Spaghetti Pie
Ingredients
- 1/4 pound of dried spaghetti regular or gluten-free
- 1 ½ cups half & half
- 2 eggs
- 1 cup grated parmesan cheese or similar type of cheese divided
- 1 cup diced Mozzarella or Provolone cheese cut into ¼ inch dice
- Salt and pepper to taste
- 2-4 teaspoons Italian seasoning
- 1 teaspoon garlic powder
- 1 teaspoon dried mustard
- ½ teaspoon paprika
- Filling Options: ½ - 1 cup of the following or a combination of two or three (or more if you are so inclined) –, diced cooked turkey bacon, quartered Kalamata olives, diced roasted red peppers and/or sun dried tomatoes, roasted small tomato halves, sautéed mushrooms, sautéed chopped fresh spinach, green onion, sautéed zucchini, etc.
- Optional for decorative top to your pie: Slice 3-4 Roma tomatoes about ¼ inch thick, starting at the stem end. Place on greased foil on a baking sheet and spray with olive oil and season with salt. Roast tomatoes for about 20 minutes or until they start to soften and caramelize. Set aside until ready to put your pie into the oven, then decorate the top of the pie with the slices.
Instructions
- Cook pasta in salted, boiling water until just al dente – still firm to the bite. Drain and rinse with cold water. Set aside.
- In a medium bowl, combine eggs, half & half, and seasonings. Set aside.
- Place spaghetti into a large bowl. Toss in ½ cup grated Parmesan, diced Mozarella or Provolone Cheese, and the other fillings you have chosen.

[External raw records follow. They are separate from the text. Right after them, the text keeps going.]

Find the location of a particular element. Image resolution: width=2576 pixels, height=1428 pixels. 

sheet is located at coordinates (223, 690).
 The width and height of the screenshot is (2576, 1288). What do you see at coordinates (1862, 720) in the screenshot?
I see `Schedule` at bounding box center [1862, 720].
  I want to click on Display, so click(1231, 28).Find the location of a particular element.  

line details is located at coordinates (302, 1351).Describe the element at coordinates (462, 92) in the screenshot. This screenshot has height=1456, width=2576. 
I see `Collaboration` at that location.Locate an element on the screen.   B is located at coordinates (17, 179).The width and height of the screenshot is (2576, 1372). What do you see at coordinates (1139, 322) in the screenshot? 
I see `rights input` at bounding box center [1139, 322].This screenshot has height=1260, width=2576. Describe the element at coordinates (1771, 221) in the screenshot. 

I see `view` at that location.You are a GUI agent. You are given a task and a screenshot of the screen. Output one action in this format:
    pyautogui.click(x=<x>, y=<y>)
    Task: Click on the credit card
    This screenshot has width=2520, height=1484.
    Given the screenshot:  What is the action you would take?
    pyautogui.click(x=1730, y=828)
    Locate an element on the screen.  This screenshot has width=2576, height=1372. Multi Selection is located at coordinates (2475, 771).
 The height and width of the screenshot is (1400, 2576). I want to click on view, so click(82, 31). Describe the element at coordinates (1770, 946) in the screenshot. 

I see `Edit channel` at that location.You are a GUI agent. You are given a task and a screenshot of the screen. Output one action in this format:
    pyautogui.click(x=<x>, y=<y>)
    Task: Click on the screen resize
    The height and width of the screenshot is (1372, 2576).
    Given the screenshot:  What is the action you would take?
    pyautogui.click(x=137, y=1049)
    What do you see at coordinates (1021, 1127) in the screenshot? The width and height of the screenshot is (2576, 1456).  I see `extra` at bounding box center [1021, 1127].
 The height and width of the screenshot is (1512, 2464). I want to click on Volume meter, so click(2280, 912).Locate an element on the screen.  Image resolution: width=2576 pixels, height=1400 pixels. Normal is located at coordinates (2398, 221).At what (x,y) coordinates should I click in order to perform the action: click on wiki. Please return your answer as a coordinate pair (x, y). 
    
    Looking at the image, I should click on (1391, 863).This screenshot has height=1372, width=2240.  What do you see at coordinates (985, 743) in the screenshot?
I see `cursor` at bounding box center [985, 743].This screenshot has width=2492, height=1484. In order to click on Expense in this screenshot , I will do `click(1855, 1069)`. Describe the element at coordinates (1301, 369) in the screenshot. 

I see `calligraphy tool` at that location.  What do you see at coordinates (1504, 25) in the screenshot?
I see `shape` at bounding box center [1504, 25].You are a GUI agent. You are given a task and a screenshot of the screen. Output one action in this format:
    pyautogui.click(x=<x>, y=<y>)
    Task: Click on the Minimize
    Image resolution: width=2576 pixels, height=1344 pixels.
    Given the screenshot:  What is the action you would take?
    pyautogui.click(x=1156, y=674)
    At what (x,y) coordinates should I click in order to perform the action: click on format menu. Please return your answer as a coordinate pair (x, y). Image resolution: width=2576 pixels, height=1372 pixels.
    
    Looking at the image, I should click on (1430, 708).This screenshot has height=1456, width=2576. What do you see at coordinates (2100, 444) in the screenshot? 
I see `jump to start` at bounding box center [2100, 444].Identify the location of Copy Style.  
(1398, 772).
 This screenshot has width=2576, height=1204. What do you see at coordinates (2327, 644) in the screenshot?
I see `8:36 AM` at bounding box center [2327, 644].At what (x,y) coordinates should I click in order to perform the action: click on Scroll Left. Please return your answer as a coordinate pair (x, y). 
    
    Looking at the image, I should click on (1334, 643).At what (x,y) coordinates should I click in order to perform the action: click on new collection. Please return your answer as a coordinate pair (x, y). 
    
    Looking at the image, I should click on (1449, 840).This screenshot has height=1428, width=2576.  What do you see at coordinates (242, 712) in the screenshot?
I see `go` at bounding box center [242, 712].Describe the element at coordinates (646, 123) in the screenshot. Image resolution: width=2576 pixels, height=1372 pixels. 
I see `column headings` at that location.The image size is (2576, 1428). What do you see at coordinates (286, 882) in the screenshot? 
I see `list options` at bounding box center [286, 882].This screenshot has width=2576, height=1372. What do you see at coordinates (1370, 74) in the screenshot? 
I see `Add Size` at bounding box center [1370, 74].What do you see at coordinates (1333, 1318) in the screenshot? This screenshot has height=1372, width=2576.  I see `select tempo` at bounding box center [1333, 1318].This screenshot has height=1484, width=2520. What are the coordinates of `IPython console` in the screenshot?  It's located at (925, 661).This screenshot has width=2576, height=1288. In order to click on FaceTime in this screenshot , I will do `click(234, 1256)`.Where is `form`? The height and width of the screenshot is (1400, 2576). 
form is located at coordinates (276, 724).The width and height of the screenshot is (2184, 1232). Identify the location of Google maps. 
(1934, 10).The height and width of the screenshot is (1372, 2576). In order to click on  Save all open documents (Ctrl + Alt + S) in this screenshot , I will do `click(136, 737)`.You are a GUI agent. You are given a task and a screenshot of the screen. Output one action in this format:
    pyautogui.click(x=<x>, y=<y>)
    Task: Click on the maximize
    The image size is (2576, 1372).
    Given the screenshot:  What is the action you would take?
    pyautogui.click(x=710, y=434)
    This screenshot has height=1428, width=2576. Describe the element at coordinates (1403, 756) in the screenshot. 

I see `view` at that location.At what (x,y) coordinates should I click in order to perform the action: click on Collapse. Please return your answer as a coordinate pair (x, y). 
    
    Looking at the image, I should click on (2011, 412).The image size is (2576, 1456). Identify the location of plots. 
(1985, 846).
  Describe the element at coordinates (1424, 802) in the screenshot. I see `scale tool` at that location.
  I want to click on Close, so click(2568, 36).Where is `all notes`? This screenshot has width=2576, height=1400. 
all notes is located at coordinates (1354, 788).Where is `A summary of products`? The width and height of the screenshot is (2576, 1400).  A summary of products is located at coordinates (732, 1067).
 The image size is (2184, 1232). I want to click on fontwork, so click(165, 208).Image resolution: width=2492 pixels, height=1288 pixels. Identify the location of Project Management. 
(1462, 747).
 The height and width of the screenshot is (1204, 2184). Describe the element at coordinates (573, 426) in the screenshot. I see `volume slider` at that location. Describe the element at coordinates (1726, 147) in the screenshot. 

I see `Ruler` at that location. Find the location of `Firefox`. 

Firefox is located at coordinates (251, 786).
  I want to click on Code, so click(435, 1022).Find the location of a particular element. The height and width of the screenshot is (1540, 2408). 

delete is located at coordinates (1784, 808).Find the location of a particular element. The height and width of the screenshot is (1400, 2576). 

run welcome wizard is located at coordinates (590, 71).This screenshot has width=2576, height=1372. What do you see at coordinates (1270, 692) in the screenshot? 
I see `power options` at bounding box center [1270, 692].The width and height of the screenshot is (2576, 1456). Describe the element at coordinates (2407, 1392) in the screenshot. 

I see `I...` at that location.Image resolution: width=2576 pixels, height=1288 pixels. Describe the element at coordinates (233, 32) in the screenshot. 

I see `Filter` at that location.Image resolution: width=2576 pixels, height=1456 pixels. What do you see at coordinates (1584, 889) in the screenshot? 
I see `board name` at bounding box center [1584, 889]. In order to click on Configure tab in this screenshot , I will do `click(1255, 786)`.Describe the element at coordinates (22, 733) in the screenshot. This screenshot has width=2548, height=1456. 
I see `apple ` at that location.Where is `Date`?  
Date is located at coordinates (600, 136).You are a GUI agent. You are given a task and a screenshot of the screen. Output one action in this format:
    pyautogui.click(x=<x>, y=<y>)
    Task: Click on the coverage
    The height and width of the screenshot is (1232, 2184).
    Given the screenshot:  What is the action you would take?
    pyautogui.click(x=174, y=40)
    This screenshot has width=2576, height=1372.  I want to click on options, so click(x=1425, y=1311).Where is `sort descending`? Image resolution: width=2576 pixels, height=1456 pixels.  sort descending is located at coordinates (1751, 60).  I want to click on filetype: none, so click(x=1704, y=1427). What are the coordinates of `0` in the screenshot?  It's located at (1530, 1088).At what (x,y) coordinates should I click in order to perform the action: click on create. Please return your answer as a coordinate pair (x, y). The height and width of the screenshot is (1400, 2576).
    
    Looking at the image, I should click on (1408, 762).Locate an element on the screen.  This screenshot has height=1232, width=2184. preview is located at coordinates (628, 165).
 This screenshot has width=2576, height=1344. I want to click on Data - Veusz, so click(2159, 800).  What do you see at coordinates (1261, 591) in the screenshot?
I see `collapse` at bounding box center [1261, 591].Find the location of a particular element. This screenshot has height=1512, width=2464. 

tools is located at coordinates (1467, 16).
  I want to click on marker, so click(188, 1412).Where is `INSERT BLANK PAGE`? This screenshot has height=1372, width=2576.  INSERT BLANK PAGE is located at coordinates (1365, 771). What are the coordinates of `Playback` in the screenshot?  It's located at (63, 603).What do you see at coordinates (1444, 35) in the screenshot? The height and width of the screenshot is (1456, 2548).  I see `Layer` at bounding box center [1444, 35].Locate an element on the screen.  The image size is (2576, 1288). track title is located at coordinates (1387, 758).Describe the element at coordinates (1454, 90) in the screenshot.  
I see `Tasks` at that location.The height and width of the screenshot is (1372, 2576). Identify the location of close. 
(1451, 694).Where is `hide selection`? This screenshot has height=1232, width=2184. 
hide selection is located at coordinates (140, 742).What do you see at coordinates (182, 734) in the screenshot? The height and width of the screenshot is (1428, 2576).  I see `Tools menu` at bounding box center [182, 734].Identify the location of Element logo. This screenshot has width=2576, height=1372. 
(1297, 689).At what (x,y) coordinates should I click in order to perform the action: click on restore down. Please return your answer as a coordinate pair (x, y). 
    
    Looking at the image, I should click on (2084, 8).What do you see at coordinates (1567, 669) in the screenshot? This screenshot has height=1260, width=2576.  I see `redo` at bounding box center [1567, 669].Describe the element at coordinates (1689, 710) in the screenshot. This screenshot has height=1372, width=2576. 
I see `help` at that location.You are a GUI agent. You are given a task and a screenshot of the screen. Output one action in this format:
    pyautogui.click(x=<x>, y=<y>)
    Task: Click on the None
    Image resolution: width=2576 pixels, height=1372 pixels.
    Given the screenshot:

- Pour half & half mixture over the spaghetti mixture and toss until well combined.
- Spray a deep-dish pie dish or a springform pan liberally with cooking spray.
- Pour spaghetti mixture into pie dish. Sprinkle with remaining ½ cup Parmesan cheese and dust lightly with paprika. Place roasted Roma tomato slices around the sides of the pie. If using.
- Bake at 350 for about 30-45 minutes until set in the middle and lightly browned on top.
- Serve right away or chill and return to room temperature for a picnic treat.